Les propriétaires desdits droits seront tenus de remettre les originaux de leurs titres, ou copies d'iceux, dûment collationnées et légalisées par les plus prochains juges royaux des lieux, au sieur Dupont, que Sa Majesté a commis et commet pour faire les fonctions de greffier en ladite commission, lequel leur en délivrera le certificat.

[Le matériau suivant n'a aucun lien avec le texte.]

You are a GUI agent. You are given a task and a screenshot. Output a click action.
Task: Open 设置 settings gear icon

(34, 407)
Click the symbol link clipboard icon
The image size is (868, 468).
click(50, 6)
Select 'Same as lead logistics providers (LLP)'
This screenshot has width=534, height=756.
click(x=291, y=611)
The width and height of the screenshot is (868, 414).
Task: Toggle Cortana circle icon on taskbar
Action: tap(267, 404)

Les titres d'établissement de ces droits seront communiqués au sieur Lambert, maître des requêtes ordinaire de l'hôtel, que Sa Majesté a commis et commet pour faire les fonctions de procureur-général, pour, par lui, prendre telles conclusions et faire tels réquisitoires qu'il conviendra, et y être statué par lesdits sieurs commissaires, au nombre de cinq au moins, ainsi qu'il appartiendra. Lesdits propriétaires remettront pareillement les baux faits par eux, ou les livres de recette tenus par leurs régisseurs pendant les vingt dernières années; au défaut de représentation des titres dans ledit délai, la perception des droits demeurera suspendue, et les propriétaires, après ledit délai, ne pourront la continuer que sur la représentation du certificat du greffier de ladite commission, dont ils seront tenus de déposer copie collationnée au greffe de la juridiction ordinaire ou de police du lieu, à peine de concussion. Sa Majesté ayant suspendu, par arrêt du 5 juin dernier, la perception des droits qui se perçoivent au profit des villes, et l'indemnité qui peut leur être due devant être réglée par d'autres principes que celle due aux particuliers, elle a ordonné et ordonne que lesdites villes remettront entre les mains des sieurs intendants et commissaires départis dans les différentes généralités les titres de propriété desdits droits, ensemble l'état de leurs revenus et de leurs charges, pour, par lesdits sieurs intendants et commissaires départis, proposer les retranchements dans les dépenses qu'ils jugeront convenables, indiquer les améliorations dont les revenus seront susceptibles, le plan de libération le plus avantageux aux villes, et d'après la balance exacte des revenus et des charges, donner leur avis sur l'indemnité qui pourrait être nécessaire auxdites villes pour remplacer les droits qui se perçoivent sur les grains, et sur les moyens de la procurer les moins onéreux, pour être, sur leur avis, statué par Sa Majesté, ainsi qu'il appartiendra. Les fermiers des droits appartenant à Sa Majesté remettront pareillement leurs titres entre les mains des intendants et commissaires départis, pour être par eux également donné leur avis sur l'indemnité qui pourra leur être due. Enjoint Sa Majesté, aux sieurs intendants et commissaires départis dans ses provinces, de tenir la main à l'exécution du présent arrêt, qui sera imprimé, lu, publié et affiché partout où besoin sera, et signifié à qui il appartiendra.